(1917–2018)

Artist and Master textile weaver

Ethel and her architect husband, Dick, lived across the street from us in Croton-on-Hudson, New York. We (my wife, Ellen and I) got there in 1980. Dick and Ethel had been in their house from the 1940s. Ellen, who had known Ethel for a few years before, became the fast friends that they were until Ethel’s death in 2018. Ethel was so much considered a part of our family that our two children, Allison and Tim, pronounced her to be their adopted grandmother.

Long before we got to Croton, Ethel had begun studying textile weaving methods. She devised a unique way to interact with a draw loom. The draw loom is/was a very large and complicated weaving machine that was developed in the late 1300s and required at least two people to operate. Ethel worked at its re-design and built one in her studio that could be operated single-handed. She created incredibly complex designs, producing art pieces that are amazingly beautiful and are collected by some of the most prestigious museums in the world.

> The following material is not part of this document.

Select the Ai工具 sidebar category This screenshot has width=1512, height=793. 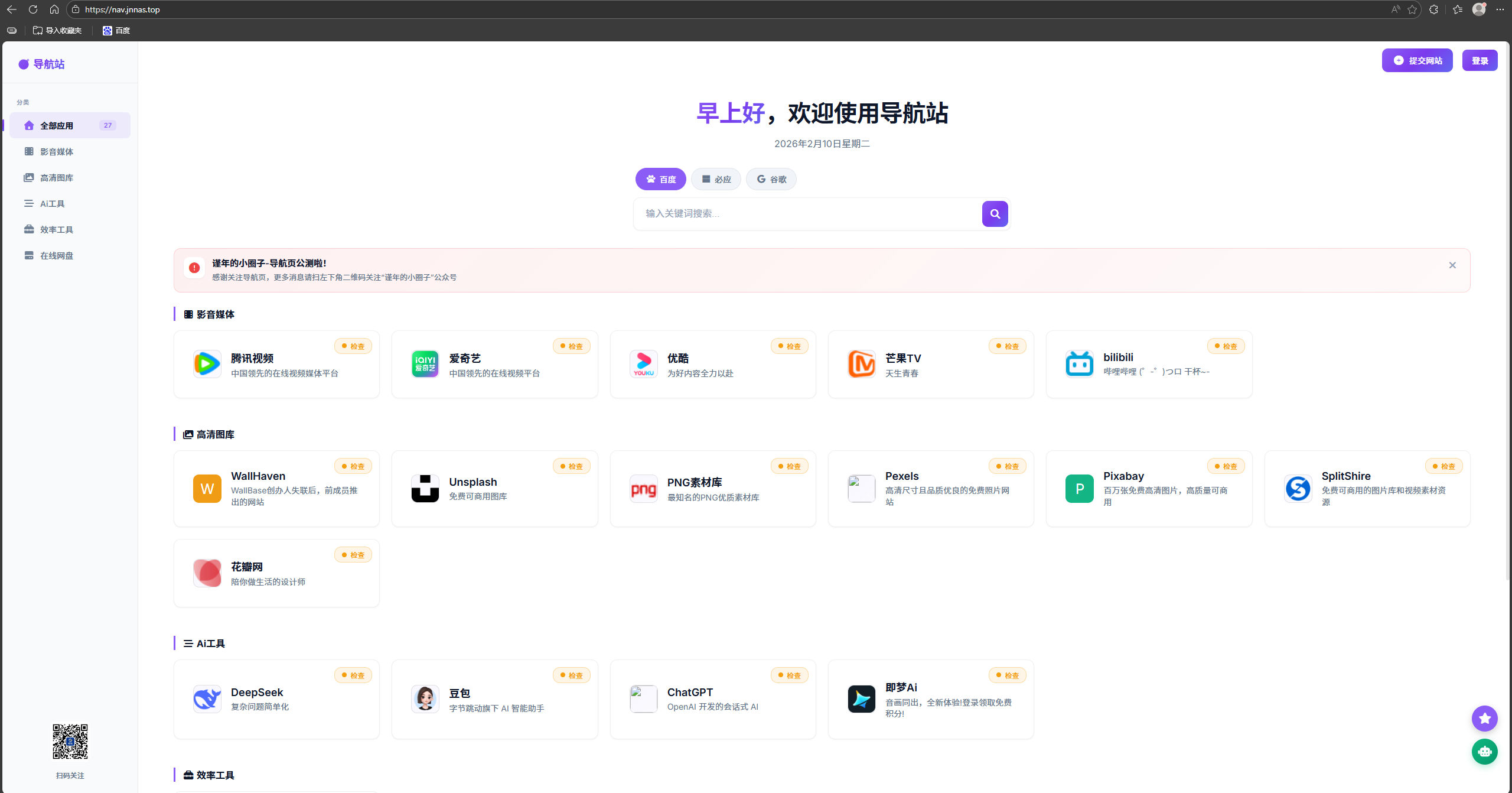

In 2014, at the age of 96, Ethel’s work was presented in a life-retrospective exhibit at the Art Institute of Chicago. She and her relatives and friends attended the opening. Ethel, in what was always her demure manner, sat and enjoyed the honor of that moment which we were very pleased to have shared with her.

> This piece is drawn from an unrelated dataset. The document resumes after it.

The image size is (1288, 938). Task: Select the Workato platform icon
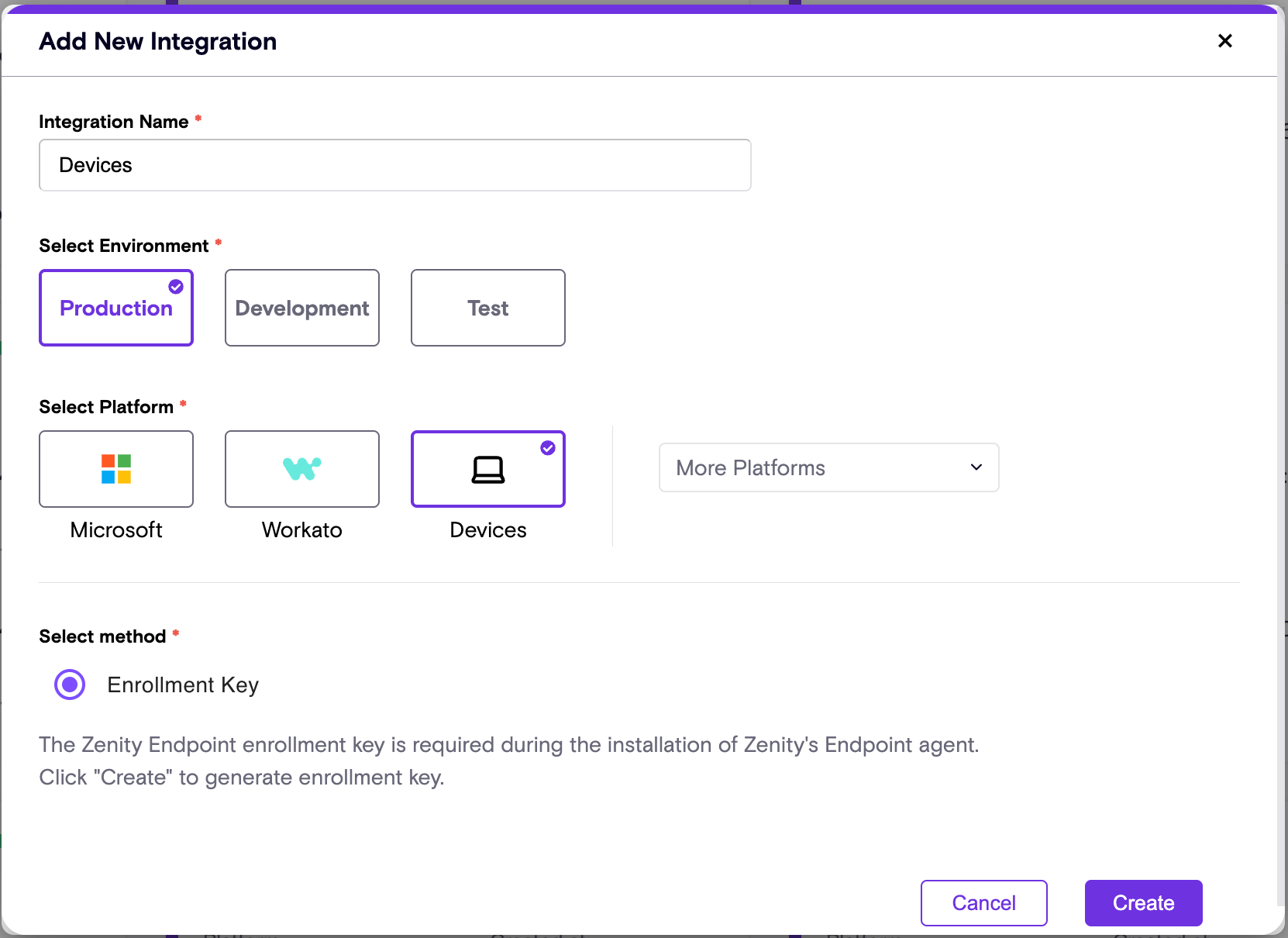(x=301, y=468)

Her work has been shown at the Cooper Hewitt, the American Craft Museum, the Cleveland Museum of Art, The Met, MOMA, and the San Francisco Museum of Modern Art.

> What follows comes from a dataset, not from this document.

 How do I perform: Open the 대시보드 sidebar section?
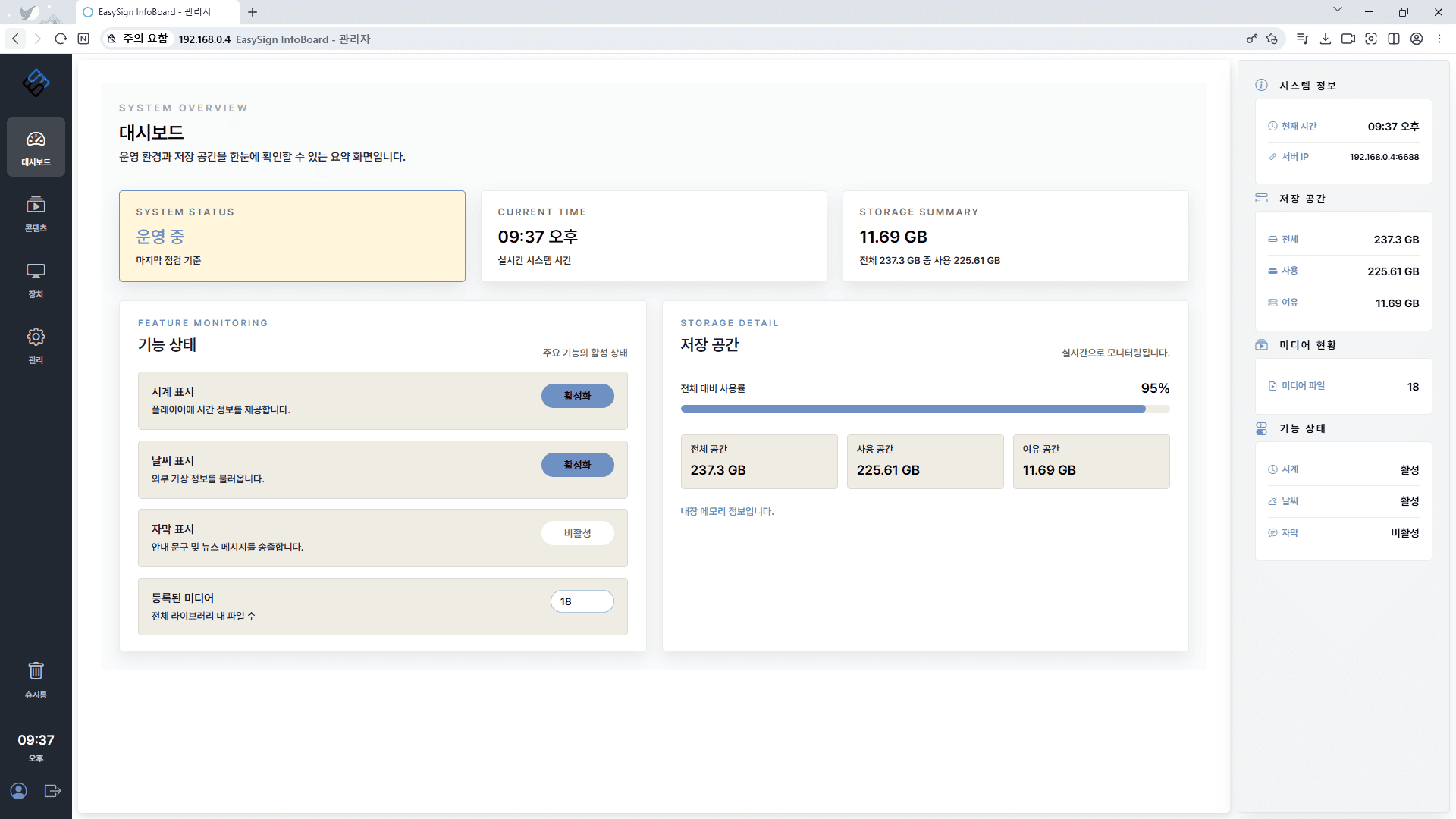[36, 147]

Much of her work has become a part of the permanent collection of the Art Institute of Chicago. Her now-famous draw loom has been moved to Chicago along with the complete contents of her studio where the museum plans to reconstruct an exact replica of her studio. The studio and the loom, including sketches of designs that were pinned to the walls, is to stand as a permanent exhibit in the museum.